Only then would I make a real choice - not between an idea and a plan, but between two things I'd actually tried.
What Happened When I Actually Did It
Two weeks later, I published my first ASMR video.
The pre-publishing anxiety was real. I kept second-guessing everything. What if my description wasn't right? What if my tags were wrong? What if the whole process was flawed?
The post-publishing anxiety was worse. I realized the audio wasn't as loud as it should be - a pretty significant mistake for a channel focused on audio experiences. I started catastrophizing, telling myself I'd already failed.
But here's what I learned: I was looking for a reason to quit.
That's why I was afraid to check my analytics. My mind was trying to protect me from something big and scary by finding an escape route.
When I finally looked at the analytics - after recognizing this pattern - I saw that about 15–18 real people had viewed my video in the first day or so. Not hundreds. Not viral success. Just 15–18 people who clicked, watched, and spent time with something I made.
And you know what? That was okay.
Because I'd learned to see the data as just data. Analytics don't tell you that you've failed - they just tell you what happened. The story of failure? That's something you create.
What I Know Now
I'm still early in this journey.
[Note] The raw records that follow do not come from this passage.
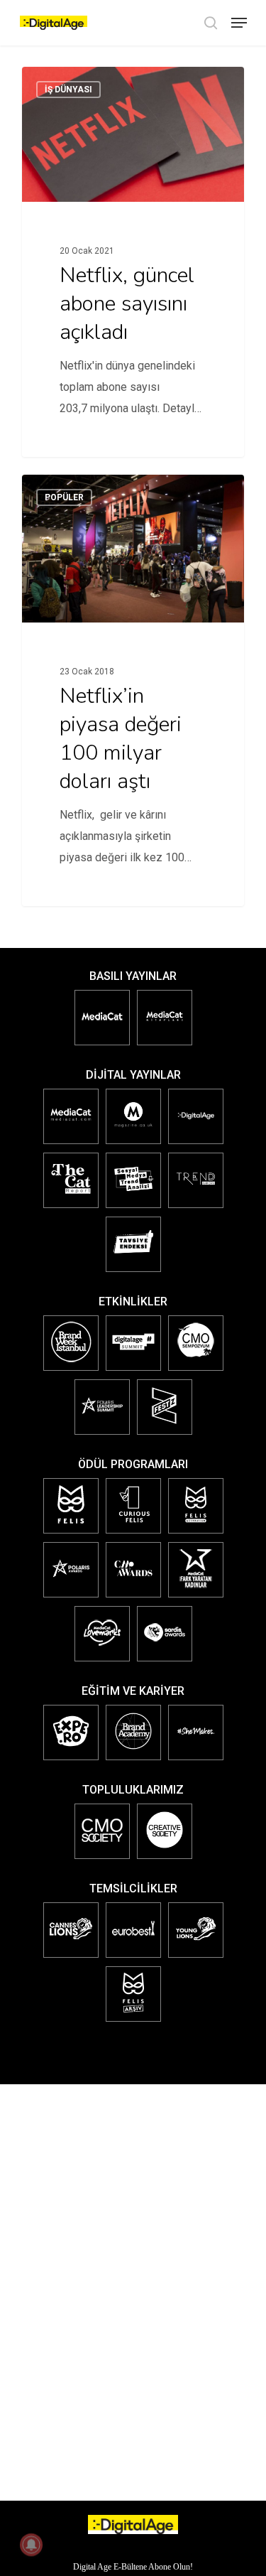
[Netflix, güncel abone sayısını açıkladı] (133, 262)
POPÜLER (64, 497)
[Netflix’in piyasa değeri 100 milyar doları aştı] (133, 690)
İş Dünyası (68, 90)
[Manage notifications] (31, 2544)
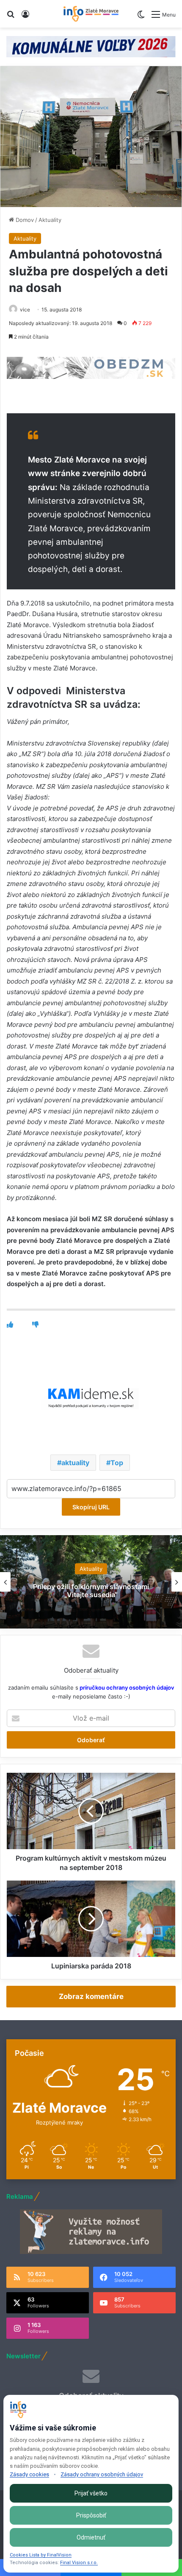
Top (116, 1462)
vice (25, 309)
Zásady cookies (29, 2474)
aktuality (75, 1462)
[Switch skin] (141, 17)
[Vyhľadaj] (10, 17)
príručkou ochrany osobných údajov (126, 1687)
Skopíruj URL (91, 1507)
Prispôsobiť (91, 2515)
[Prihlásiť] (25, 17)
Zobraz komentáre (91, 1996)
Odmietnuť (91, 2537)
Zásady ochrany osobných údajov (102, 2474)
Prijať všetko (91, 2493)
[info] (91, 14)
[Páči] (10, 1324)
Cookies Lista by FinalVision (41, 2555)
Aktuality (50, 219)
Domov (24, 219)
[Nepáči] (35, 1324)
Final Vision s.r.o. (79, 2562)
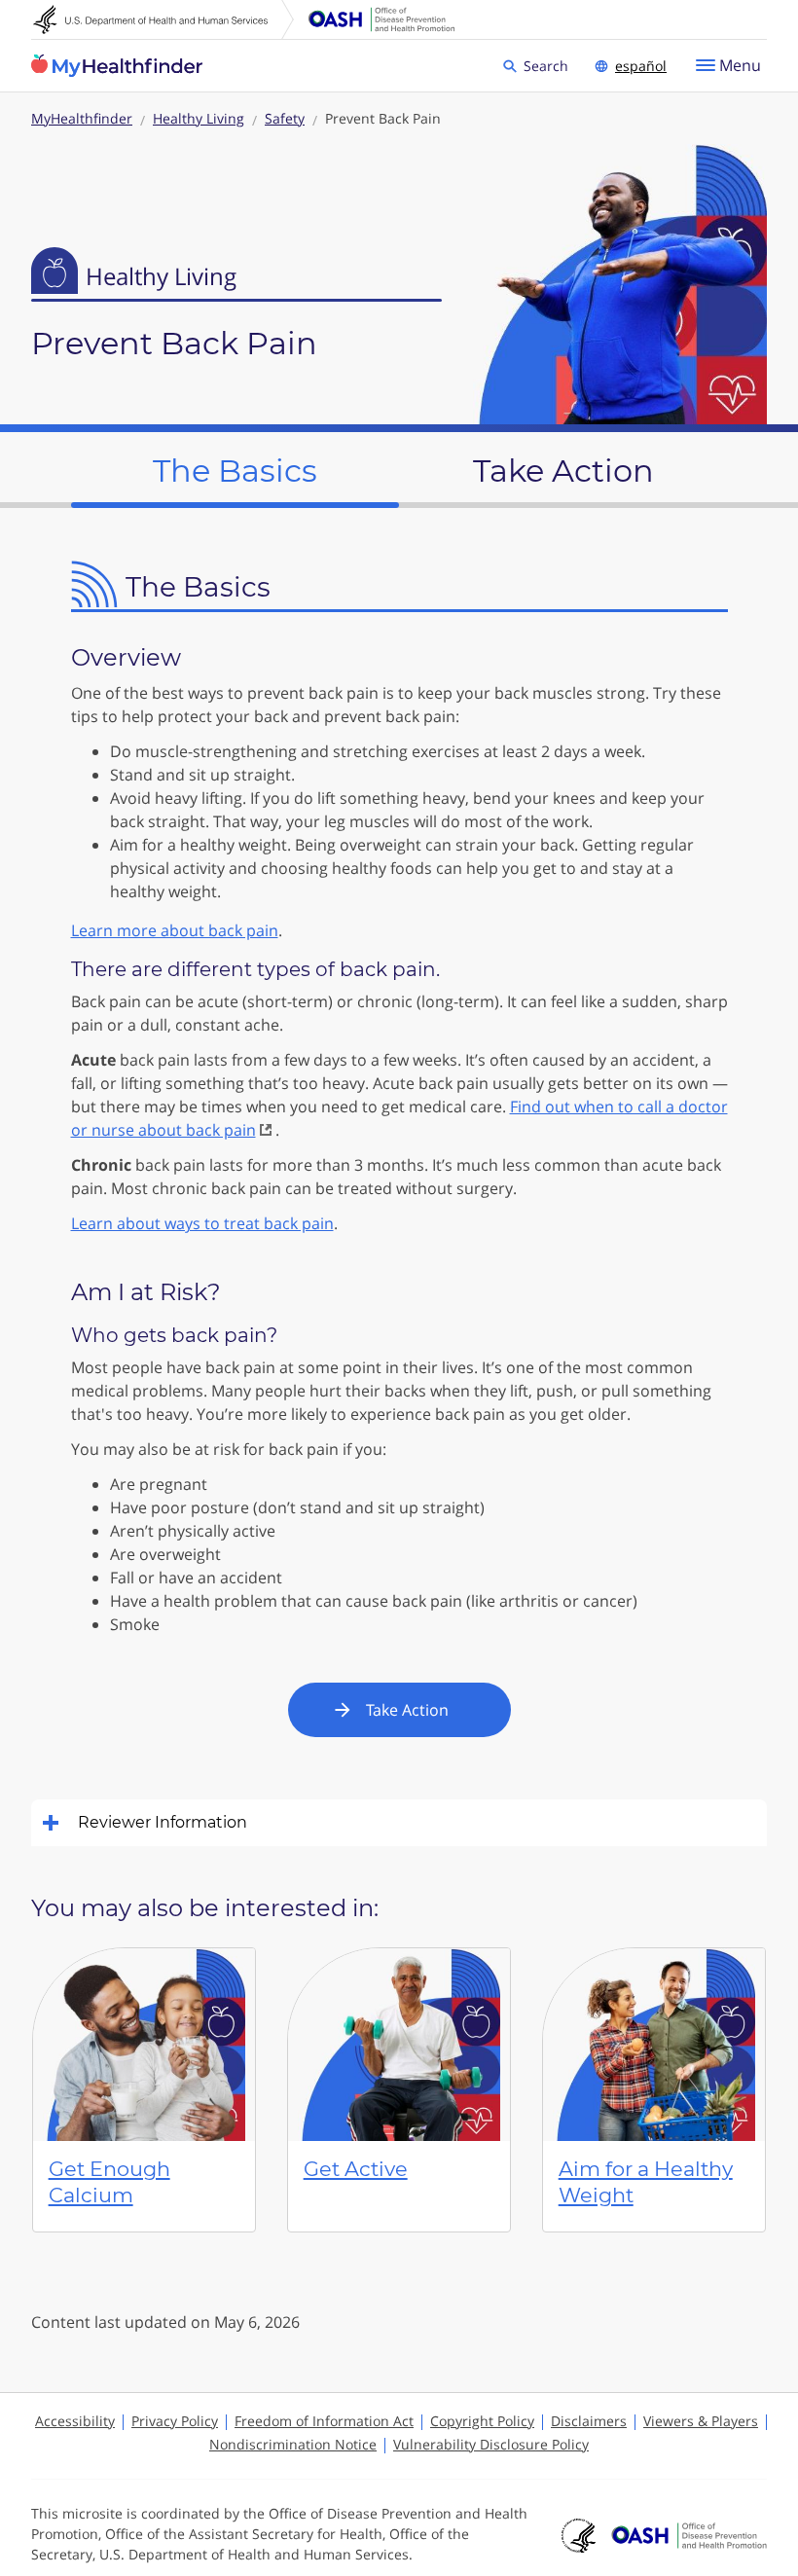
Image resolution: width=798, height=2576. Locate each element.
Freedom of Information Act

One published video doesn't mean I have the full range of experience needed to run a successful channel. I'm learning about audio engineering, video editing, managing my perfectionist tendencies, and the reality that meaningful growth on YouTube typically takes 12–18 months.
But here's what I know now that I didn't know before:
The process is genuinely fun. Yes, sometimes it's frustrating. Sometimes it's tedious. But fundamentally, I enjoy it. That's the signal that matters most.
Technical problems are solvable. Audio too quiet? I'm learning how to fix that. Each video teaches me something new. The next thing I want to get down is becoming a better performer. Believe it or not, a lot of ASMR involves performing, if only to set an object down so the microphone picks up the right sound instead of a heavy, bassy thud.
The fear never fully goes away - you just learn to act anyway. I'm still anxious about publishing. I still worry about click through rates, watch times, and growth. But I'm learning to recognize when anxiety is protective versus when it's just fear of something new and uncertain.
Small picture wins matter. Publishing one video and not letting the analytics destroy me? That's a win. Learning one new editing technique? That's a win. These small victories fuel the long-term vision.
The Real Lesson
Two weeks ago, I was torn between bookkeeping and ASMR, worried I was just in love with the idea rather than the reality.
Now I've done the reality. I've filmed. I've edited. I've published. I've looked at the scary analytics. I've learned technical lessons. I'm already planning the next video.
Starting something risky is scary, no matter what the project is. But the antidote to fear isn't certainty - it's action. You don't need to know if you'll succeed before you start. You just need to test whether you want to keep going after you've actually tried.
I'm 19 videos away from completing my 20-video experiment. And honestly? I already know what my answer will be.